◆ **WORK TO BE COMPLETED**
Begin at the line that has "You are a GUI", stop after the line that has "Task: Click the red SMER - SD result bar", and print exactly those lines from the records below, without any pictures.

::::::

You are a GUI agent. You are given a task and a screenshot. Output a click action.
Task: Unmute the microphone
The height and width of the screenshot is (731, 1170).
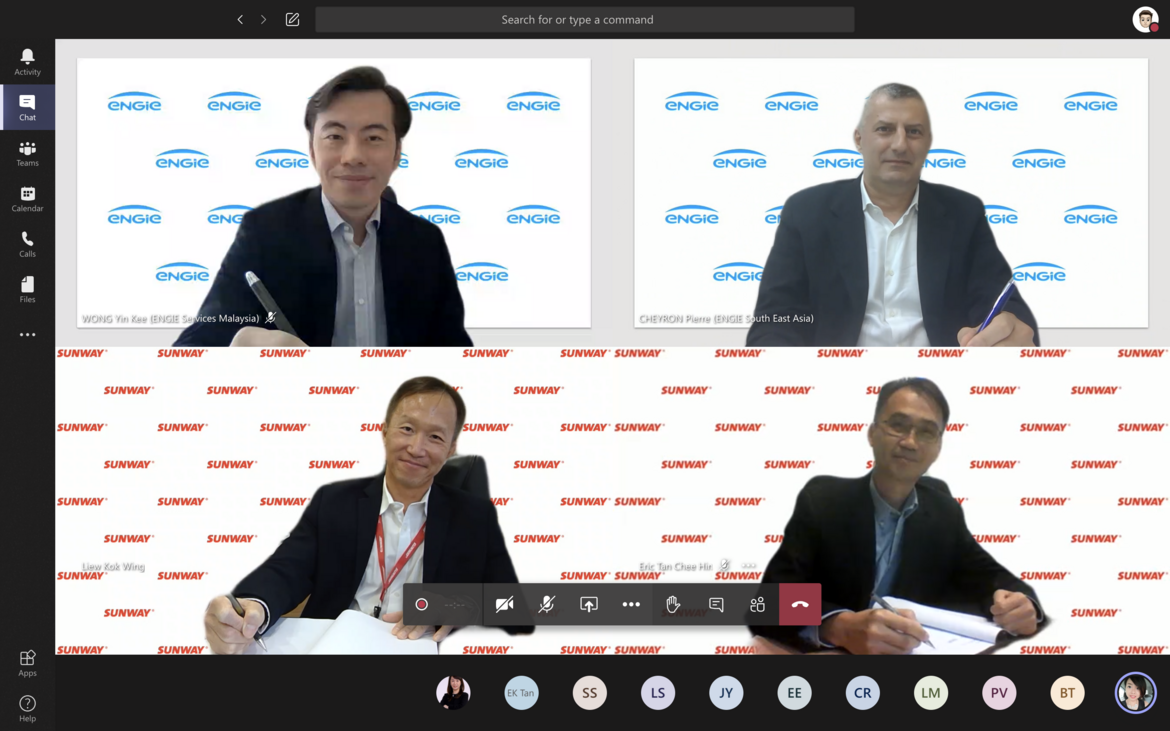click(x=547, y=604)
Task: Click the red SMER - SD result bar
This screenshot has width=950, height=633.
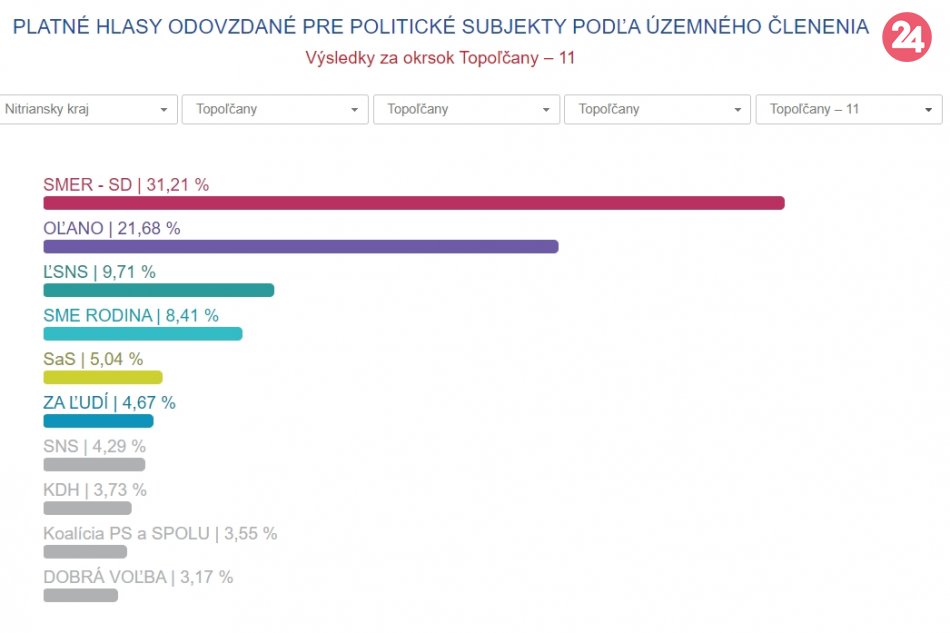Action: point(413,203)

::::::

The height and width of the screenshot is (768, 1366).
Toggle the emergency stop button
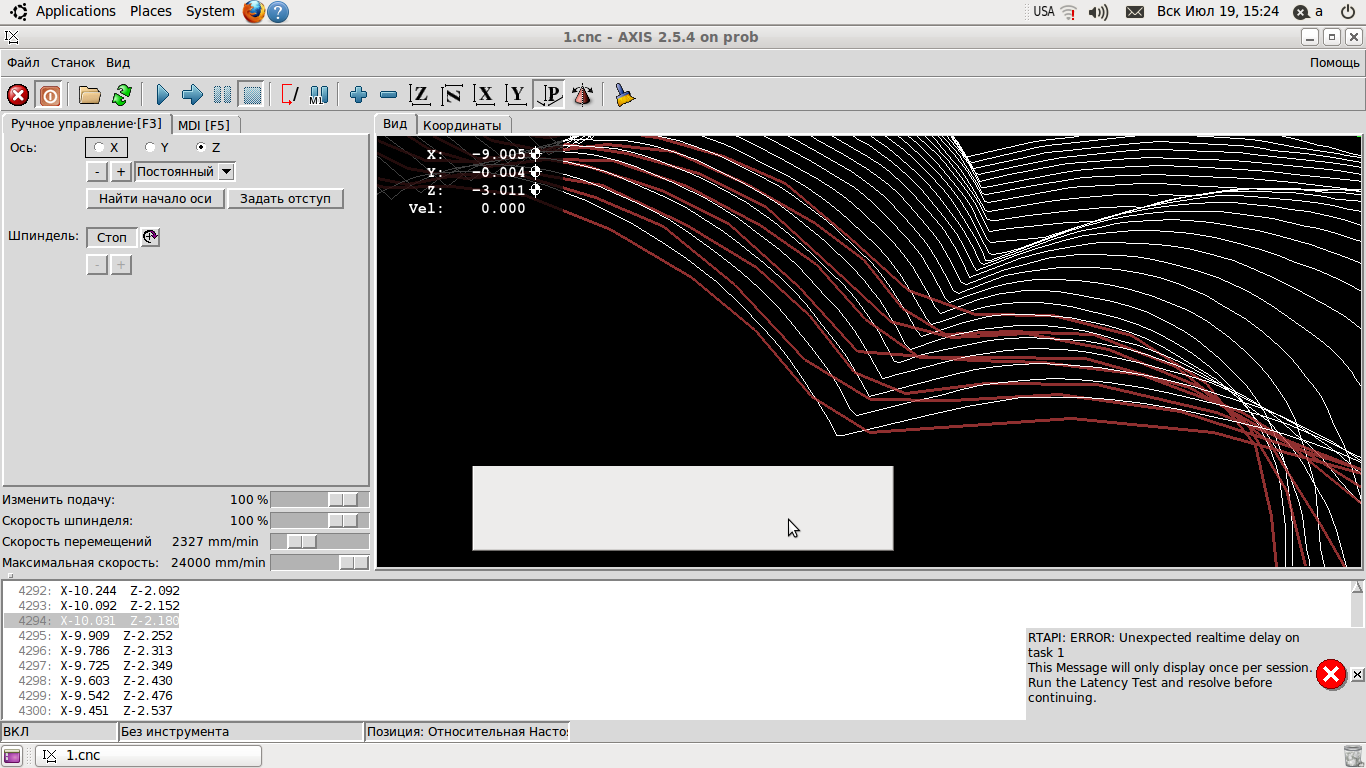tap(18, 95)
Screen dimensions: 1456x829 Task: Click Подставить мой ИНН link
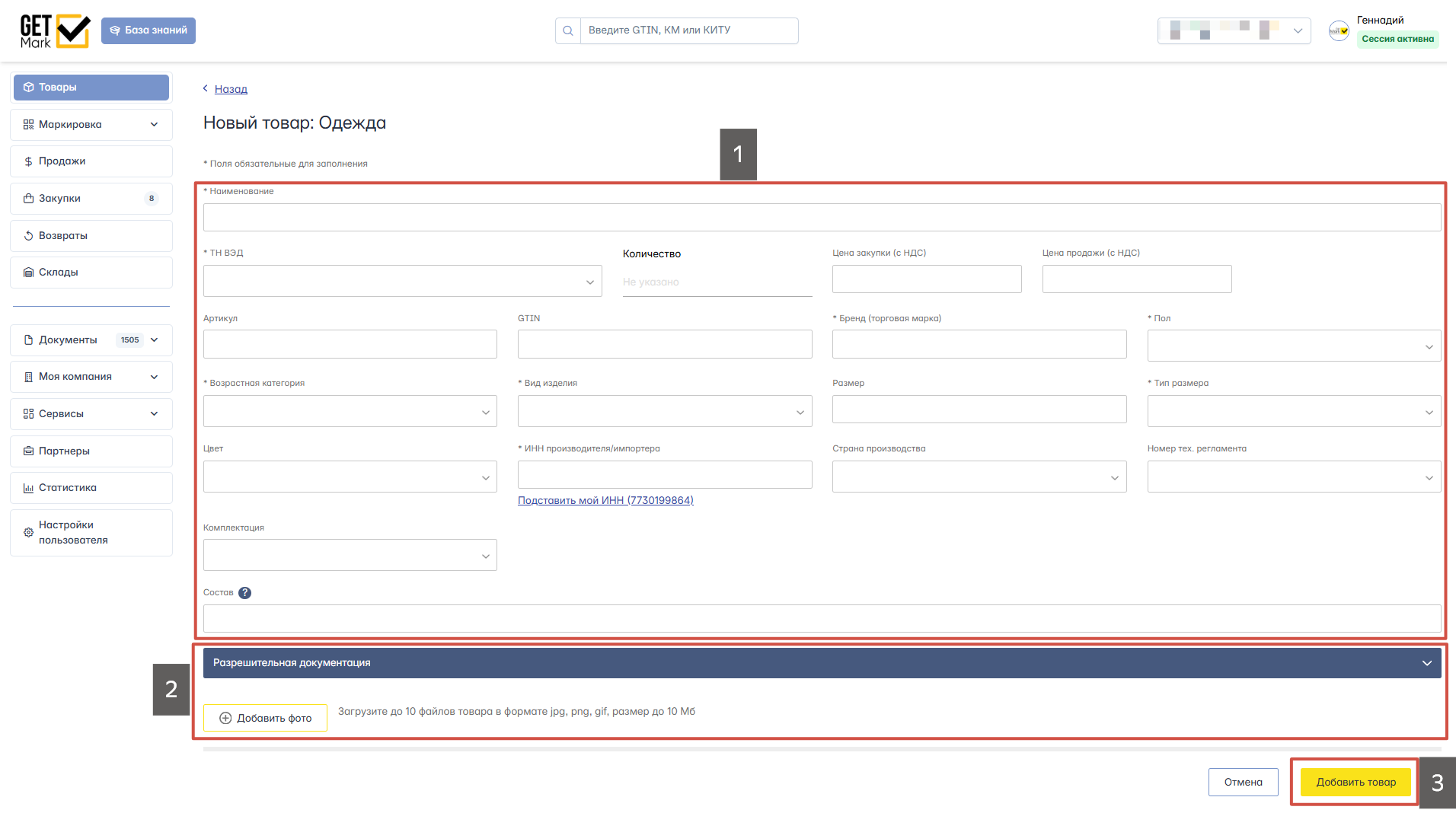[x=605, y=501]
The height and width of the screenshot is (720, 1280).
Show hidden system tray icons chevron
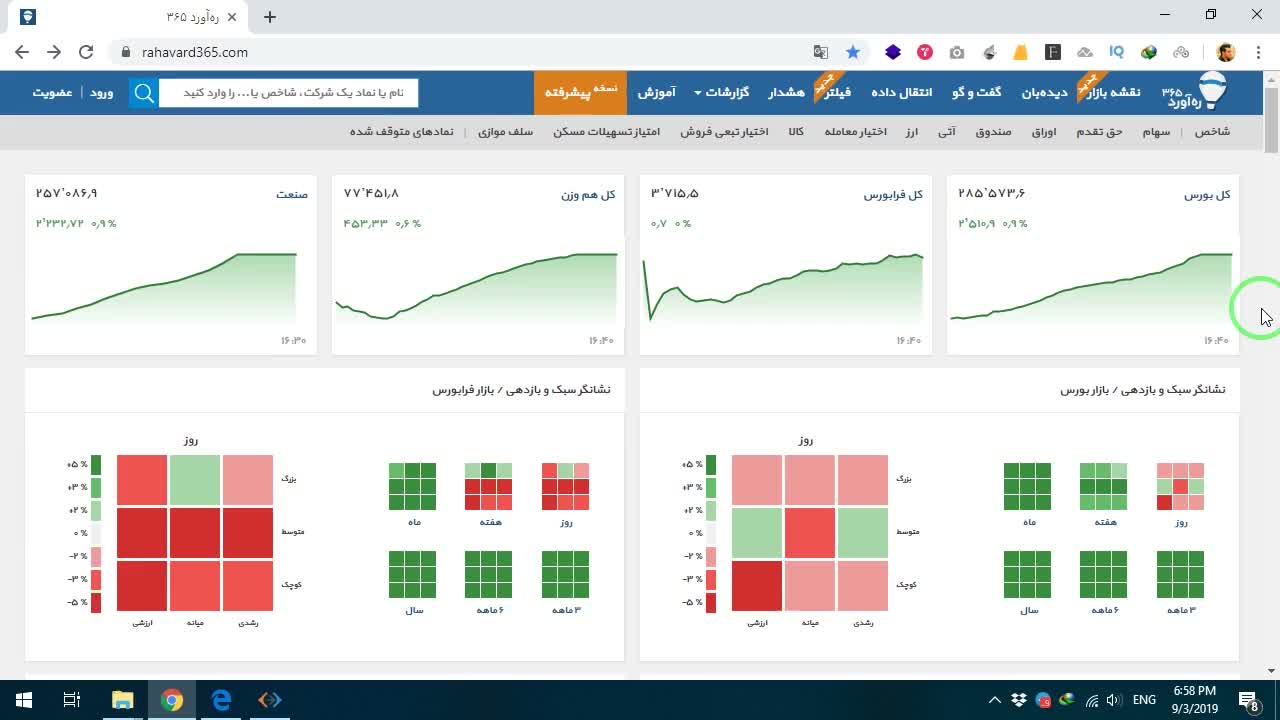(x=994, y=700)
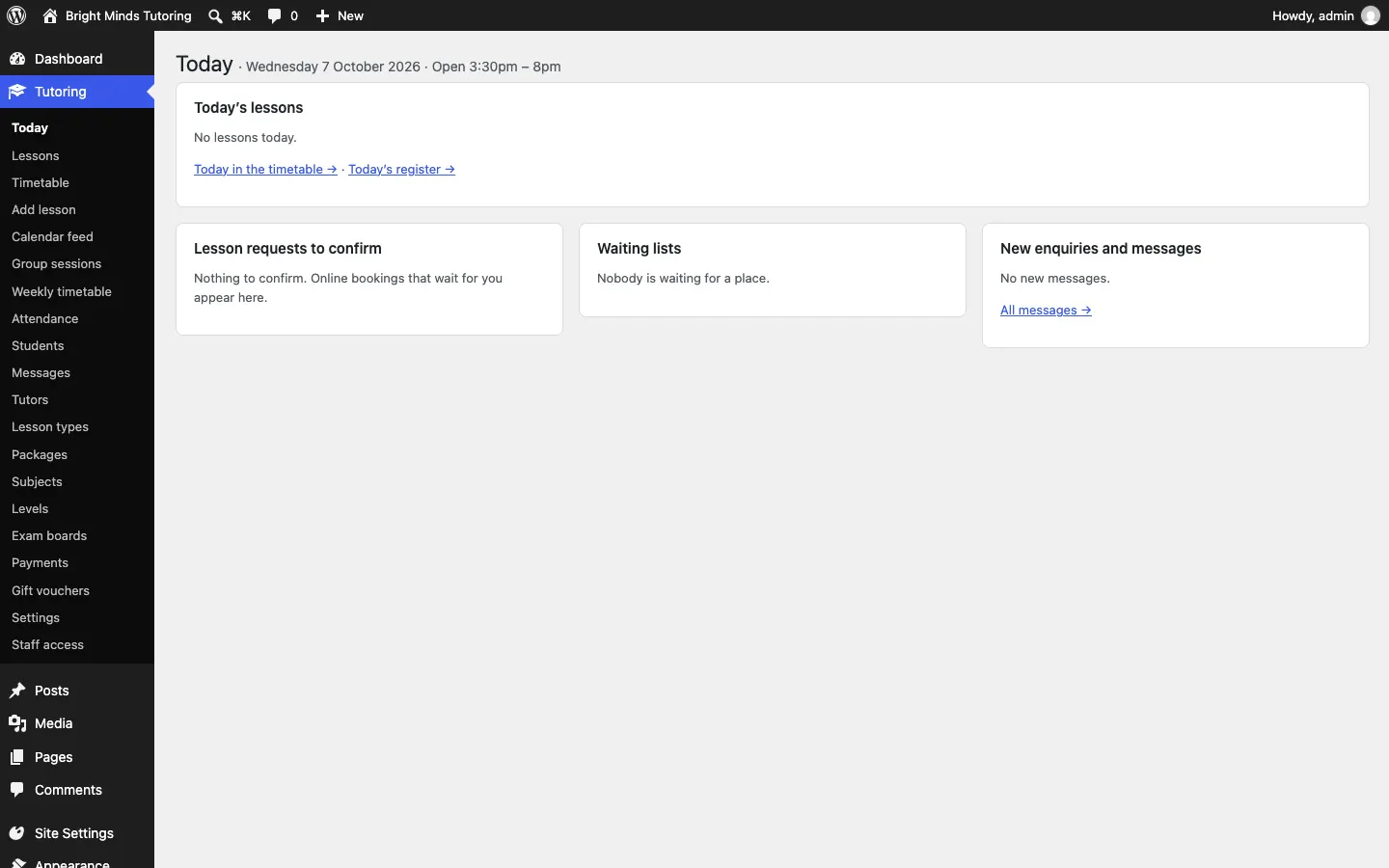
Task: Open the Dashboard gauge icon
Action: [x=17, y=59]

::::::

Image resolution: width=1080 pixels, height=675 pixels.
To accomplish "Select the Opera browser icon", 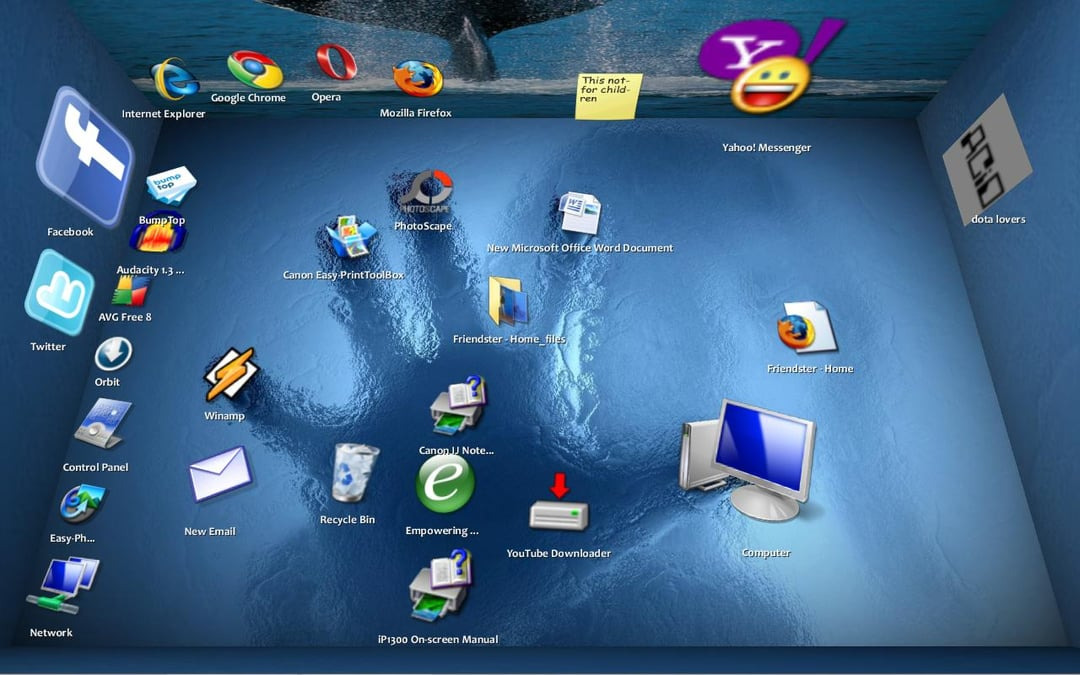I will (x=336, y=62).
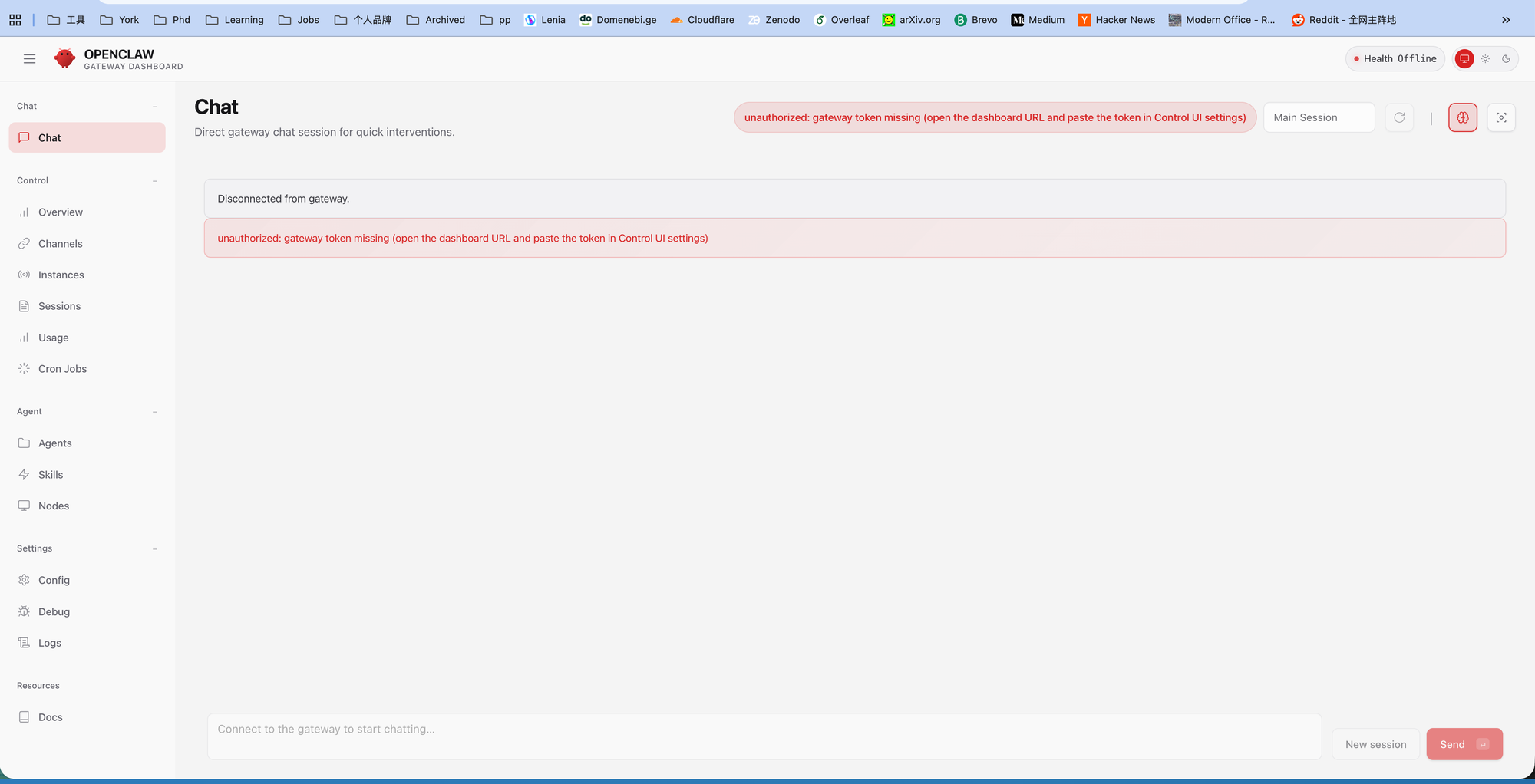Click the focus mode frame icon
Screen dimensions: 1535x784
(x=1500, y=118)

::::::

◆ **EXERCISE RESPONSE**
You are a GUI agent. You are given a task and a screenshot. Output a click action.
Task: Unmute the microphone
The height and width of the screenshot is (731, 1170).
click(x=547, y=604)
Task: Click the red SMER - SD result bar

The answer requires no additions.